===== Information shown

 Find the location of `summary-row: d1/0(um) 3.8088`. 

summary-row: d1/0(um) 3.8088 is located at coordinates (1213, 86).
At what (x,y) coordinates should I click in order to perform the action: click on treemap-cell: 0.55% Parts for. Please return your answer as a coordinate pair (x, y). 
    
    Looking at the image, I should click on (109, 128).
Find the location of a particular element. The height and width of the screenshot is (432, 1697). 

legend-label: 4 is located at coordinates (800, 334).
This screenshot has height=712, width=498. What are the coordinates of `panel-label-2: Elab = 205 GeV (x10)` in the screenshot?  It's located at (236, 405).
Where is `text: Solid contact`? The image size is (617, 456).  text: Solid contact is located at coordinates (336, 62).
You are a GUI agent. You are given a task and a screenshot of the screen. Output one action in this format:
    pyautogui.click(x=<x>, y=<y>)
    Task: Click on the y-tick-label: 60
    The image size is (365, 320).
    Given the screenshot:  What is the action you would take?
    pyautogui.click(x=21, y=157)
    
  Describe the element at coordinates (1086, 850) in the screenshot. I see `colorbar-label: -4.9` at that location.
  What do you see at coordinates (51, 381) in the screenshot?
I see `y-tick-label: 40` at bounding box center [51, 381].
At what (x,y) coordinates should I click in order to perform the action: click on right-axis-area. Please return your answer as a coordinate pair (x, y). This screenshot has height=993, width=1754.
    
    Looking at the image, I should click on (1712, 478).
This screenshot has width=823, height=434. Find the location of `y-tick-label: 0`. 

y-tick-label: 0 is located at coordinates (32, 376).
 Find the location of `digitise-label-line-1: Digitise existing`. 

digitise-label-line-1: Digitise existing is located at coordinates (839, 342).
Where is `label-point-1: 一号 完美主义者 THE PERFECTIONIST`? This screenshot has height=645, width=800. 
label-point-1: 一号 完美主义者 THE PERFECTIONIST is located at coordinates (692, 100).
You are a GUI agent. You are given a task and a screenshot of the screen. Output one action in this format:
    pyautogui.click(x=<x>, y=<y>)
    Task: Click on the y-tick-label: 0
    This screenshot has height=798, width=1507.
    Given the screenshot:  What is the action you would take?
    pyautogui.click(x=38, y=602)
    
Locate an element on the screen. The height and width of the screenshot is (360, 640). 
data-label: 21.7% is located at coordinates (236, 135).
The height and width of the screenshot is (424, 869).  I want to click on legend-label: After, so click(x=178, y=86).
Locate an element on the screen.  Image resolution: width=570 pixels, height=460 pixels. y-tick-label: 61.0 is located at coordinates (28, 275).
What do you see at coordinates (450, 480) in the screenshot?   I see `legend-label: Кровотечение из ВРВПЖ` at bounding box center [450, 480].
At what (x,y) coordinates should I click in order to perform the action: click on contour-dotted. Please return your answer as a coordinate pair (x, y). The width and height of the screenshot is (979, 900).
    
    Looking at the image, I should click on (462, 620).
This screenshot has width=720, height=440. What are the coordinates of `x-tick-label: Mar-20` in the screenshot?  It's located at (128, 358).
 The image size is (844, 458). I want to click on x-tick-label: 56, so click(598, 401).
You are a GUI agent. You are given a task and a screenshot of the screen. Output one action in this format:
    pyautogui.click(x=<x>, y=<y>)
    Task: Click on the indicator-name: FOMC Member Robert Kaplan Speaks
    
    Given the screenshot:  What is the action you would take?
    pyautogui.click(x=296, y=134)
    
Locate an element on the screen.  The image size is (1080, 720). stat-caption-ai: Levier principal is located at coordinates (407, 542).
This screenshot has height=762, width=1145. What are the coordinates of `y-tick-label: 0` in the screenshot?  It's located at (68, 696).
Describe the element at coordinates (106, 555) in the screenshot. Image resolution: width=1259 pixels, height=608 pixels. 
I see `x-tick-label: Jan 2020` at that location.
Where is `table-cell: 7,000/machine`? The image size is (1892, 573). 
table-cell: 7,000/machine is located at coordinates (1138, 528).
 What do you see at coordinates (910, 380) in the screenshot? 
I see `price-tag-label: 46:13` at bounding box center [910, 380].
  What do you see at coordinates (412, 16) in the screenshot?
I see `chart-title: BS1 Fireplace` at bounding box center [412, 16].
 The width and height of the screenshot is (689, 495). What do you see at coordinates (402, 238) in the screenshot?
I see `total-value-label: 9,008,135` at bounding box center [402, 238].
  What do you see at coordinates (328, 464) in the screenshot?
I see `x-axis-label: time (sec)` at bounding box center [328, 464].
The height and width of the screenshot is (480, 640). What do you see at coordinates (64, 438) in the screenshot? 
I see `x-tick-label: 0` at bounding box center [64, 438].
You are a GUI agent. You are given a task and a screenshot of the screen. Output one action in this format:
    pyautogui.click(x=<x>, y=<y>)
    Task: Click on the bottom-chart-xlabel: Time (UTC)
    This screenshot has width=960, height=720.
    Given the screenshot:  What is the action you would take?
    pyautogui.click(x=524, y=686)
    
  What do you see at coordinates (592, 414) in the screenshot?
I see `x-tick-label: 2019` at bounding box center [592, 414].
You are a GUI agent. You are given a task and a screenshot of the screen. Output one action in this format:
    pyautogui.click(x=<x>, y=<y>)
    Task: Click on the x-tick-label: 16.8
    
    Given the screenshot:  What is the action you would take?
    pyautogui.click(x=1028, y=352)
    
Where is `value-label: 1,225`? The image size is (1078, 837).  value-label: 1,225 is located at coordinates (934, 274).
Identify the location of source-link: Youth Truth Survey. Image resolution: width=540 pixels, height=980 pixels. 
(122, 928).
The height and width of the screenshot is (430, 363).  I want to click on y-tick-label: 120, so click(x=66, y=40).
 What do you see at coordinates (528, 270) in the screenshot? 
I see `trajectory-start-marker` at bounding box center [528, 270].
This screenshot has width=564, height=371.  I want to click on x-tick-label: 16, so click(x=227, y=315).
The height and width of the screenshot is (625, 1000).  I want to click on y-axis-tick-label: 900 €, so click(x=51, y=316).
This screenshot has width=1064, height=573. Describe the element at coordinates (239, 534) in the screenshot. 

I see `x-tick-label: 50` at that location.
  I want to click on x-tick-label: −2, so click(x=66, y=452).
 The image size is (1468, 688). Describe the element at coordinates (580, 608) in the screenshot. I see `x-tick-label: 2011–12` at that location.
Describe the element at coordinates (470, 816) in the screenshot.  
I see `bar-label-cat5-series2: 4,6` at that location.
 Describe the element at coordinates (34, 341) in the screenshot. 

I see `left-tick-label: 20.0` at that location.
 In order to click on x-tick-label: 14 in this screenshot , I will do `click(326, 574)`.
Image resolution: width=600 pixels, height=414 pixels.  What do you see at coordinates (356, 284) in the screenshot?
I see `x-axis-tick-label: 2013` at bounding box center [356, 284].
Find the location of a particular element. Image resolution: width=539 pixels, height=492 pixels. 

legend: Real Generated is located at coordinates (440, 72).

==========

Description of the task => Print all of the records above again, line for line, without altering anything.

Exercise solution =>
 Find the location of `summary-row: d1/0(um) 3.8088`. 

summary-row: d1/0(um) 3.8088 is located at coordinates (1213, 86).
At what (x,y) coordinates should I click in order to perform the action: click on treemap-cell: 0.55% Parts for. Please return your answer as a coordinate pair (x, y). 
    
    Looking at the image, I should click on (109, 128).
Find the location of a particular element. The height and width of the screenshot is (432, 1697). 

legend-label: 4 is located at coordinates (800, 334).
This screenshot has height=712, width=498. What are the coordinates of `panel-label-2: Elab = 205 GeV (x10)` in the screenshot?  It's located at (236, 405).
Where is `text: Solid contact`? The image size is (617, 456).  text: Solid contact is located at coordinates (336, 62).
You are a GUI agent. You are given a task and a screenshot of the screen. Output one action in this format:
    pyautogui.click(x=<x>, y=<y>)
    Task: Click on the y-tick-label: 60
    The image size is (365, 320).
    Given the screenshot:  What is the action you would take?
    pyautogui.click(x=21, y=157)
    
  Describe the element at coordinates (1086, 850) in the screenshot. I see `colorbar-label: -4.9` at that location.
  What do you see at coordinates (51, 381) in the screenshot?
I see `y-tick-label: 40` at bounding box center [51, 381].
At what (x,y) coordinates should I click in order to perform the action: click on right-axis-area. Please return your answer as a coordinate pair (x, y). This screenshot has height=993, width=1754.
    
    Looking at the image, I should click on (1712, 478).
This screenshot has width=823, height=434. Find the location of `y-tick-label: 0`. 

y-tick-label: 0 is located at coordinates (32, 376).
 Find the location of `digitise-label-line-1: Digitise existing`. 

digitise-label-line-1: Digitise existing is located at coordinates (839, 342).
Where is `label-point-1: 一号 完美主义者 THE PERFECTIONIST`? This screenshot has height=645, width=800. 
label-point-1: 一号 完美主义者 THE PERFECTIONIST is located at coordinates (692, 100).
You are a GUI agent. You are given a task and a screenshot of the screen. Output one action in this format:
    pyautogui.click(x=<x>, y=<y>)
    Task: Click on the y-tick-label: 0
    This screenshot has height=798, width=1507.
    Given the screenshot:  What is the action you would take?
    pyautogui.click(x=38, y=602)
    
Locate an element on the screen. The height and width of the screenshot is (360, 640). 
data-label: 21.7% is located at coordinates (236, 135).
The height and width of the screenshot is (424, 869).  I want to click on legend-label: After, so click(x=178, y=86).
Locate an element on the screen.  Image resolution: width=570 pixels, height=460 pixels. y-tick-label: 61.0 is located at coordinates (28, 275).
What do you see at coordinates (450, 480) in the screenshot?   I see `legend-label: Кровотечение из ВРВПЖ` at bounding box center [450, 480].
At what (x,y) coordinates should I click in order to perform the action: click on contour-dotted. Please return your answer as a coordinate pair (x, y). The width and height of the screenshot is (979, 900).
    
    Looking at the image, I should click on (462, 620).
This screenshot has width=720, height=440. What are the coordinates of `x-tick-label: Mar-20` in the screenshot?  It's located at (128, 358).
 The image size is (844, 458). I want to click on x-tick-label: 56, so click(598, 401).
You are a GUI agent. You are given a task and a screenshot of the screen. Output one action in this format:
    pyautogui.click(x=<x>, y=<y>)
    Task: Click on the indicator-name: FOMC Member Robert Kaplan Speaks
    
    Given the screenshot:  What is the action you would take?
    pyautogui.click(x=296, y=134)
    
Locate an element on the screen.  The image size is (1080, 720). stat-caption-ai: Levier principal is located at coordinates (407, 542).
This screenshot has height=762, width=1145. What are the coordinates of `y-tick-label: 0` in the screenshot?  It's located at (68, 696).
Describe the element at coordinates (106, 555) in the screenshot. Image resolution: width=1259 pixels, height=608 pixels. 
I see `x-tick-label: Jan 2020` at that location.
Where is `table-cell: 7,000/machine`? The image size is (1892, 573). 
table-cell: 7,000/machine is located at coordinates (1138, 528).
 What do you see at coordinates (910, 380) in the screenshot? 
I see `price-tag-label: 46:13` at bounding box center [910, 380].
  What do you see at coordinates (412, 16) in the screenshot?
I see `chart-title: BS1 Fireplace` at bounding box center [412, 16].
 The width and height of the screenshot is (689, 495). What do you see at coordinates (402, 238) in the screenshot?
I see `total-value-label: 9,008,135` at bounding box center [402, 238].
  What do you see at coordinates (328, 464) in the screenshot?
I see `x-axis-label: time (sec)` at bounding box center [328, 464].
The height and width of the screenshot is (480, 640). What do you see at coordinates (64, 438) in the screenshot? 
I see `x-tick-label: 0` at bounding box center [64, 438].
You are a GUI agent. You are given a task and a screenshot of the screen. Output one action in this format:
    pyautogui.click(x=<x>, y=<y>)
    Task: Click on the bottom-chart-xlabel: Time (UTC)
    This screenshot has width=960, height=720.
    Given the screenshot:  What is the action you would take?
    pyautogui.click(x=524, y=686)
    
  What do you see at coordinates (592, 414) in the screenshot?
I see `x-tick-label: 2019` at bounding box center [592, 414].
You are a GUI agent. You are given a task and a screenshot of the screen. Output one action in this format:
    pyautogui.click(x=<x>, y=<y>)
    Task: Click on the x-tick-label: 16.8
    
    Given the screenshot:  What is the action you would take?
    pyautogui.click(x=1028, y=352)
    
Where is `value-label: 1,225`? The image size is (1078, 837).  value-label: 1,225 is located at coordinates (934, 274).
Identify the location of source-link: Youth Truth Survey. Image resolution: width=540 pixels, height=980 pixels. 
(122, 928).
The height and width of the screenshot is (430, 363).  I want to click on y-tick-label: 120, so click(x=66, y=40).
 What do you see at coordinates (528, 270) in the screenshot? 
I see `trajectory-start-marker` at bounding box center [528, 270].
This screenshot has width=564, height=371.  I want to click on x-tick-label: 16, so click(x=227, y=315).
The height and width of the screenshot is (625, 1000).  I want to click on y-axis-tick-label: 900 €, so click(x=51, y=316).
This screenshot has width=1064, height=573. Describe the element at coordinates (239, 534) in the screenshot. 

I see `x-tick-label: 50` at that location.
  I want to click on x-tick-label: −2, so click(x=66, y=452).
 The image size is (1468, 688). Describe the element at coordinates (580, 608) in the screenshot. I see `x-tick-label: 2011–12` at that location.
Describe the element at coordinates (470, 816) in the screenshot.  
I see `bar-label-cat5-series2: 4,6` at that location.
 Describe the element at coordinates (34, 341) in the screenshot. 

I see `left-tick-label: 20.0` at that location.
 In order to click on x-tick-label: 14 in this screenshot , I will do `click(326, 574)`.
Image resolution: width=600 pixels, height=414 pixels.  What do you see at coordinates (356, 284) in the screenshot?
I see `x-axis-tick-label: 2013` at bounding box center [356, 284].
Find the location of a particular element. Image resolution: width=539 pixels, height=492 pixels. 

legend: Real Generated is located at coordinates (440, 72).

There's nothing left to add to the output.